Describe the merits and demerits of telome theory.

Some of the merits and demerits of Telome theory are as follows:

The interpretation of the plant body as a branched axis with its divisions specialized for various functions, but all like in fundamental structure, is called the telome theory. The telome theory is due to the work of Zimmermann.

He goes back to the earliest and simplest type of vascular plant known, that in the Psilophytales in which the body consists of branching leafless axes, which are all substantially alike. In some cases these may be arranged dichotomously in others monopodially, and the difference may have arisen by ‘overtopping’, but in either case these naked axes as the primitive units of construction of the cormophytes, which is thus regarded as primarily a system of axes.

Each of the terminal branches in such a system is called a telome. Each telome is an ultimate branch on an older axis or mesome. Some telomes are sterile; others bear terminal sporangia and are therefore fertile. Telomes also tend to unite into groups, called, syntelomes, which may be all sterile, all fertile or mixed.

According to telome theory the earliest levees are flattened telomes or phylloids, and the sporangium in all cases, together with its stalk or sporangiophore, is a fertile telome. Compound sporangiophores, like those of Equisetum, are syntelomes. The phylloids are the prototypes of the microphyllous foliage leaves.

In the most primitive conditions the sterile and fertile telomes were apparently quite independent of each other. To axillary position which the sporangial telomes occupy in Lycopsida has been arrived at by secondary shifting of the telomes and shows three ways in which the change may have taken place.

The plant body is thus a branching axis, its specialized underground segments are roots its aerial tips, if fertile, sporangia, if sterile, phylloids. “Leaves” consist under this interpretation, of one or more sterile telomes associated in many cases with one or more fertile telomes.

Leaf morphology thus supports the division of vascular plants into four major groups the Psilopsida are leafless or show leaves only partly differentiated; the leaf of the Lycopsida is an enation enlarged and elaborated; that of the Sphenopsida is a minor branch system, that of Pteropsida major one. The leaf is thus of different nature in vaseular plants; the evolutionary development of a photosynthetic organ has come about in more than one way.

Merits:-

This is a simple concept and explains most of the morphological problems about different organs of a plant. According to Bierhorst (1971) this theory is too simple and too easily applicable but unfortunately its excessive use has greatly diminished its value.

Demerits:-

1. Telome has been considered as a readymade unit. This difficulty was realized by Zimmermann (1949, 52) and subsequently he recognized several other elementary processes as 

     (a) interconnection of cells; 

     (b) rotation of cell axis; 

     (c) differentiation of apical cell, etc., which have led to the formation of an apical cell with      three cutting faces. However, these elementary processes do not satisfy the plant        morphologists (Puri, 1956).

2. Many other plants of much greater complexity, than Rhynia fossils have been discovered in beds of the same age or even earlier, e.g., Zosterophyllum, Baragnnathia (Leclercq, 1954) Lyon Hueber (1964), Hueber and Banks (1967) and Lyon (1964) observed lateral sporangia on short vascularized stalks in Psilophyton and Asteroxylon respectively instead of usual terminal sporangia.

3. According to the supporters of the telome theory all the leaves in plants are telomic in nature.

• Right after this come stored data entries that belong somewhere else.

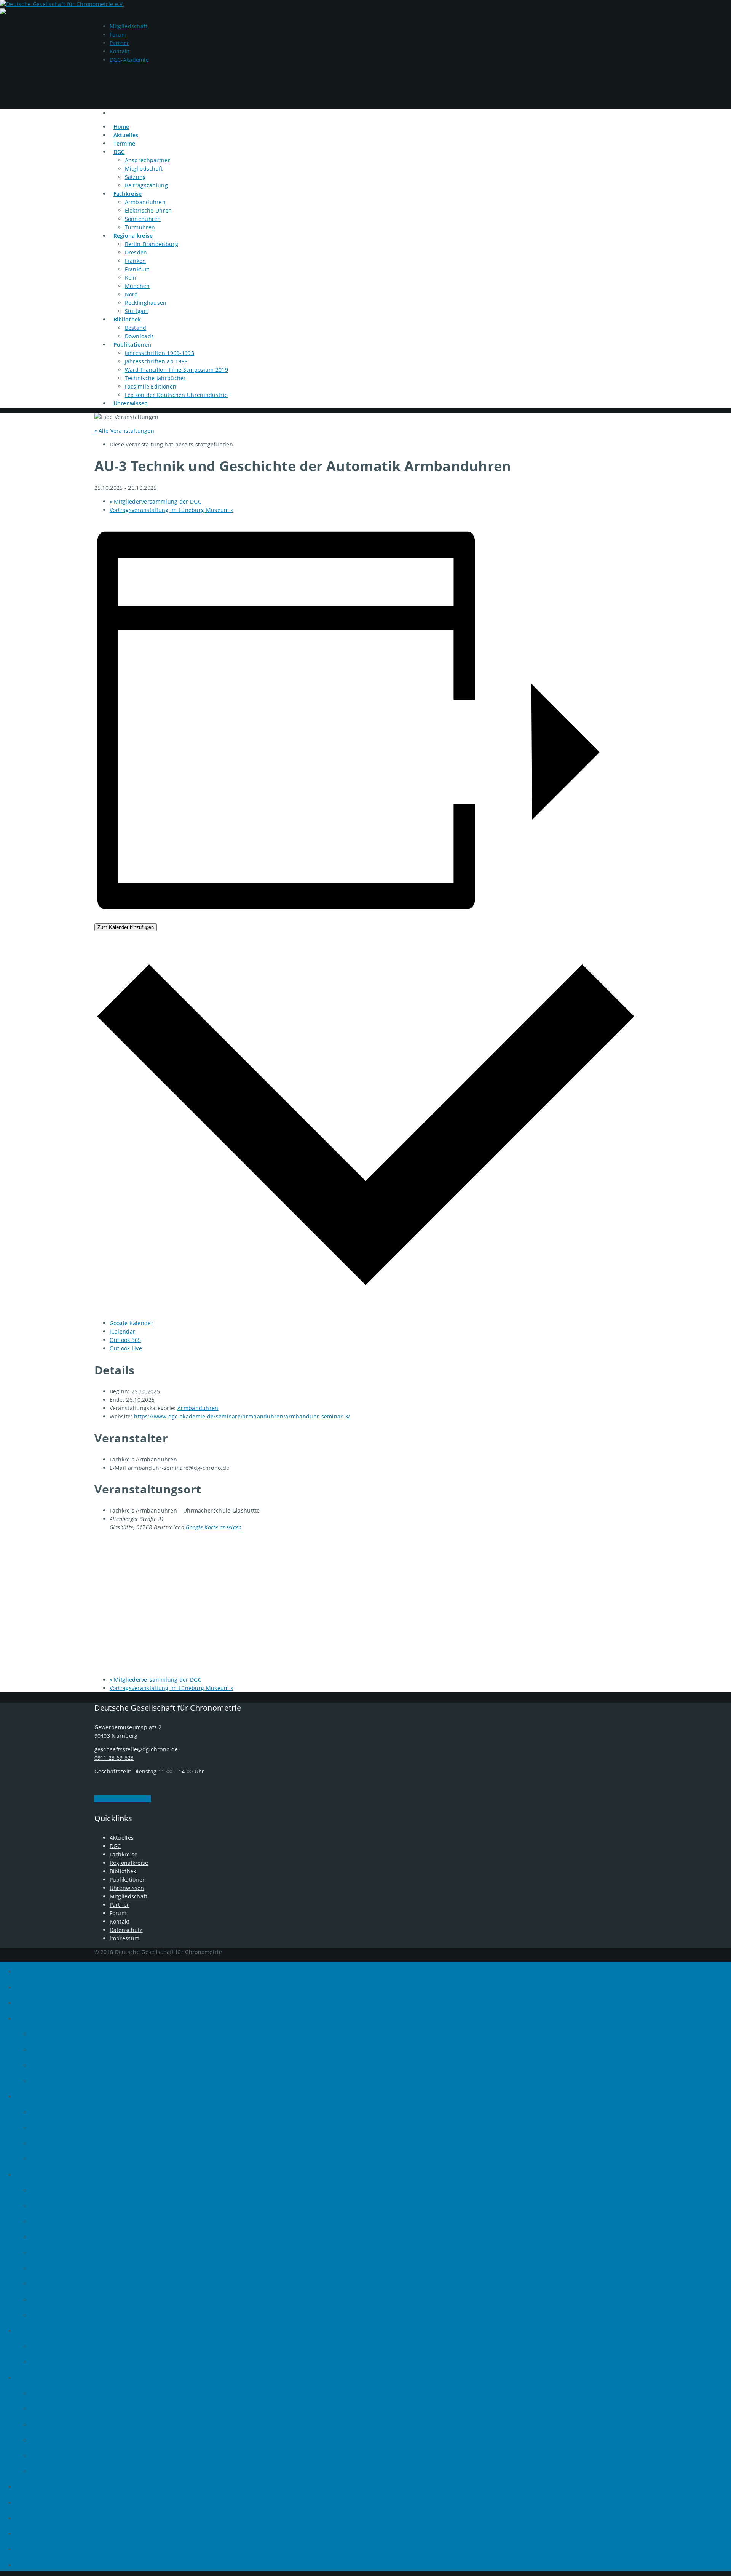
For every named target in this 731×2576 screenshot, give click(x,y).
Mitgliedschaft (129, 26)
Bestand (136, 327)
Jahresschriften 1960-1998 (160, 353)
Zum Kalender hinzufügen (125, 927)
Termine (38, 2000)
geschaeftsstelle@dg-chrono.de (136, 1749)
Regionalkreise (133, 235)
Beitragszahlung (146, 185)
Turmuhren (140, 227)
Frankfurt (137, 269)
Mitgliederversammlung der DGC (155, 501)
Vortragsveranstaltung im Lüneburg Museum (172, 509)
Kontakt (120, 51)
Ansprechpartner (148, 160)
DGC (119, 151)
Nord (131, 294)
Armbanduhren (145, 202)
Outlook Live (126, 1348)
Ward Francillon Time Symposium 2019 (176, 369)
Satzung (135, 177)
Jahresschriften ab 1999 (156, 361)
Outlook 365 (125, 1339)
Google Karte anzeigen (213, 1527)
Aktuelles (122, 1837)
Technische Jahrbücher (155, 378)
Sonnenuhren (143, 218)
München (137, 285)
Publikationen (132, 344)
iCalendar (123, 1331)
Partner (119, 42)
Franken (135, 260)
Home (32, 1969)
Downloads (139, 336)
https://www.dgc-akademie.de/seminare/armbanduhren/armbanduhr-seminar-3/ (242, 1416)
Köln (131, 277)
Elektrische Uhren (148, 210)
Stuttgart (136, 311)
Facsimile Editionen (151, 386)
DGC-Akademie (129, 59)
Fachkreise (127, 193)
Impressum (125, 1938)
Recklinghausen (146, 302)
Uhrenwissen (130, 403)
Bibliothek (127, 319)
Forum (118, 34)
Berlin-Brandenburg (151, 244)
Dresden (136, 252)
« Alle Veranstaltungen (124, 430)
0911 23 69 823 (114, 1757)
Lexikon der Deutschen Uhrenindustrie (176, 394)
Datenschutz (126, 1929)
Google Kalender (132, 1323)
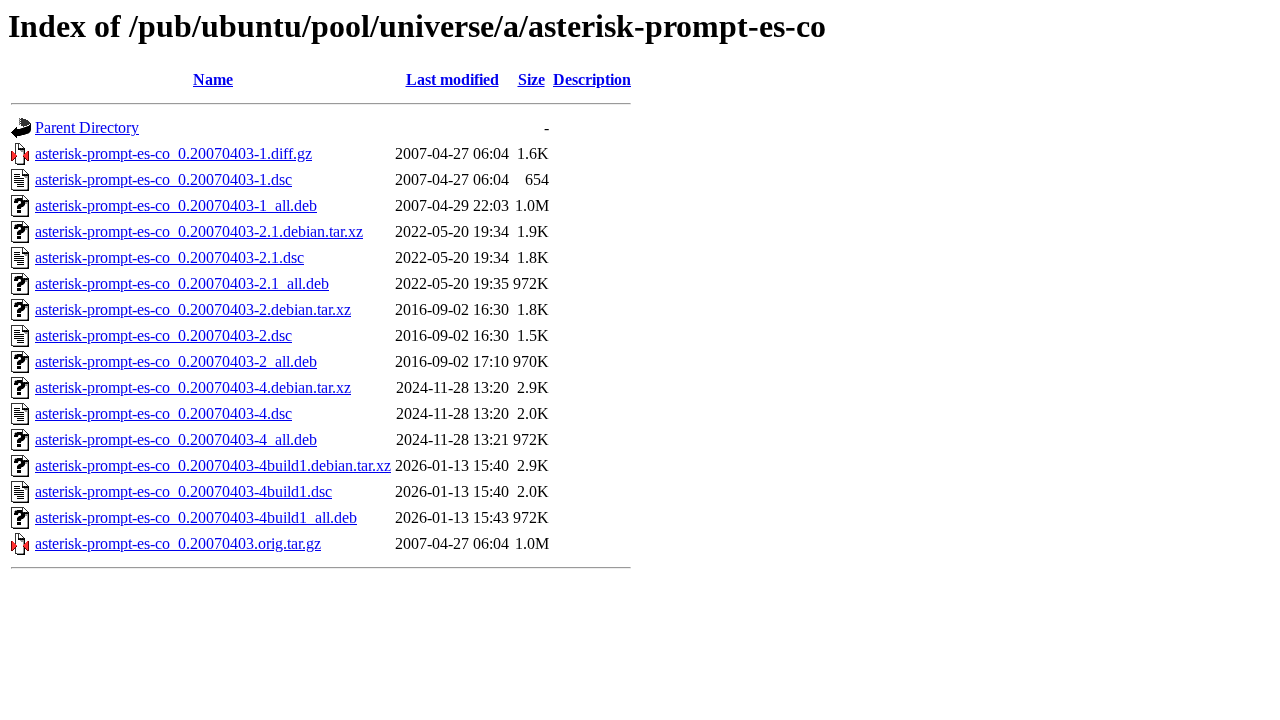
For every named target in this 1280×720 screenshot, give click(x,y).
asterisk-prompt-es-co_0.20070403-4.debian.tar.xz (193, 387)
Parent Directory (87, 127)
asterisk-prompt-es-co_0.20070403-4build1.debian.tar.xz (213, 465)
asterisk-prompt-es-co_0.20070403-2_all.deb (176, 361)
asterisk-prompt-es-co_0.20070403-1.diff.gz (173, 153)
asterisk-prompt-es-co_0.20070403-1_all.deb (176, 205)
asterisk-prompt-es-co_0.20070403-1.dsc (163, 179)
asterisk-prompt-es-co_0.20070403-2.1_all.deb (182, 283)
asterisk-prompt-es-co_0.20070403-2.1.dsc (169, 257)
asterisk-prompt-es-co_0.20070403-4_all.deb (176, 439)
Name (213, 79)
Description (592, 79)
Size (531, 79)
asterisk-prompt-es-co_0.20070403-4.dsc (163, 413)
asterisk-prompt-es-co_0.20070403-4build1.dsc (183, 491)
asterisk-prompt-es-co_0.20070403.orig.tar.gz (178, 543)
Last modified (452, 79)
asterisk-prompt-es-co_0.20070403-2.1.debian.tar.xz (199, 231)
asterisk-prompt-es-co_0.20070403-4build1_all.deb (196, 517)
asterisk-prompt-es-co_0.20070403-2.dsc (163, 335)
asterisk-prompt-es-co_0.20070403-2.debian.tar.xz (193, 309)
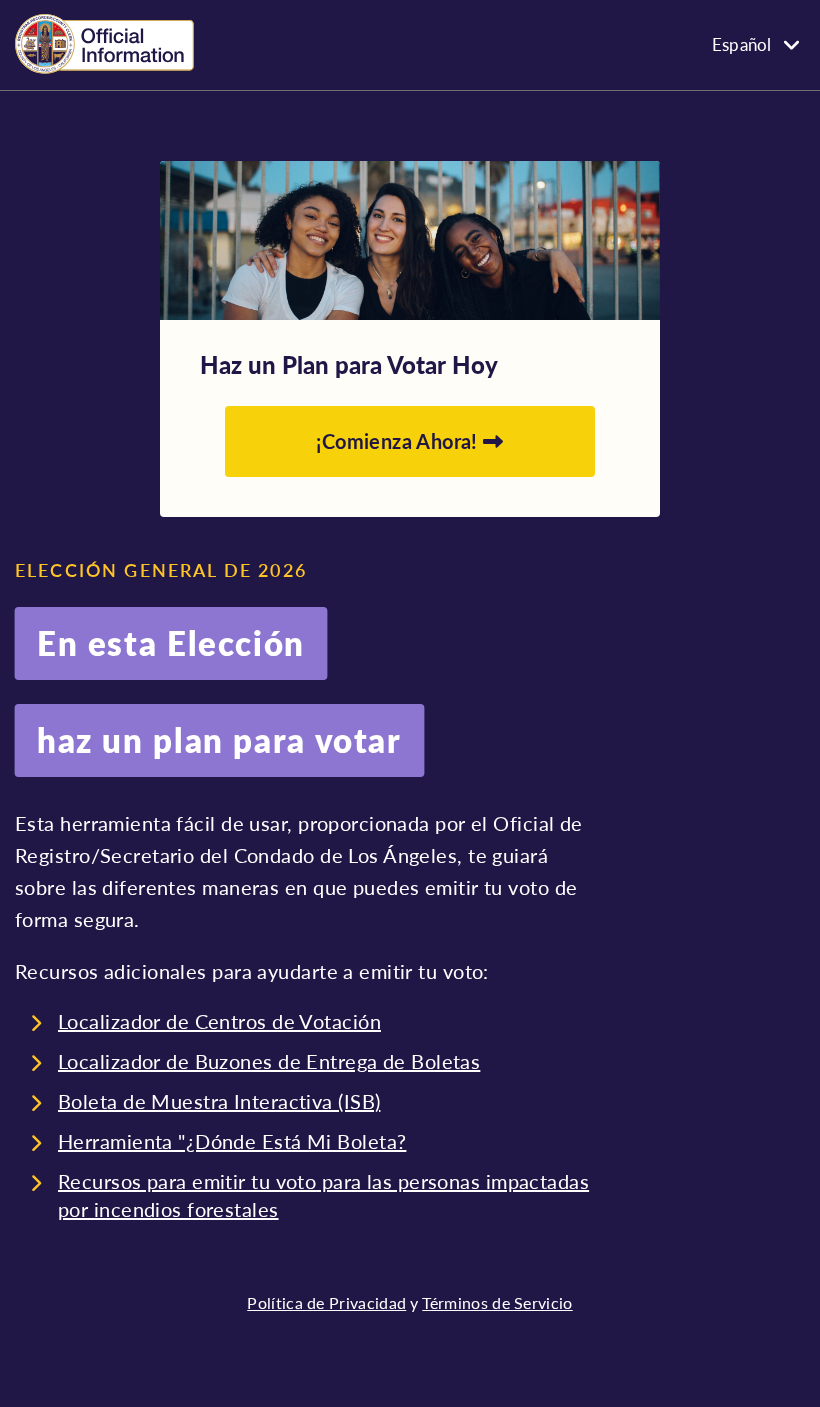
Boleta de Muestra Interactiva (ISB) (219, 1101)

Enation theory on the contrary considers microphyllous leaves as only outgrowths of the stem (Bower, 1935).

4. The polystelic condition in the axis of plants is supposed to have developed due to parenchymatic syngenesis of several monostelic axes. The actinostelic condition is supposed to be the product of radial fusion of steles in polystelic axis. Such an explanation is diametrically opposed to the widely accepted concept of stelar theory (Stewart, 1964).

5. Andrews (1963) has given a series of diagrams of Palaeozoic seeds to explain the origin of cupule. Pettitt (1970) found them to be more or less of the same age.

6. The theory has received little attention by angiosperm centred morphologists. Its application to stamens (Puri, 1947, 1951, 1955), venation pattern of leaves (Foster, 1950), morphological nature of angiosperm leaves and sporophylls, and carpels (Eames 1961) have been criticized from time to time.

                To sum up it would be worth to quote the reaction of Andrews and Eames. Andrews (1961) says, “Zimmermann’s scheme for the pteropsids, or atleast some pteropsids, has much supporting evidence, his concept for the articulates may be valid, but we are only in the verge of understanding the origin of this group, his concept for the lycopsids is, so far as I am aware purely hypothetical.”

Eames (1961) says, “consideration of the primitive plant body as made up of basic units, telomes, is doubtless of value for the understanding of more primitive taxa, but its value in the interpretation of the higher taxa, where axis and appendages have become established as morphological units, is doubtful.”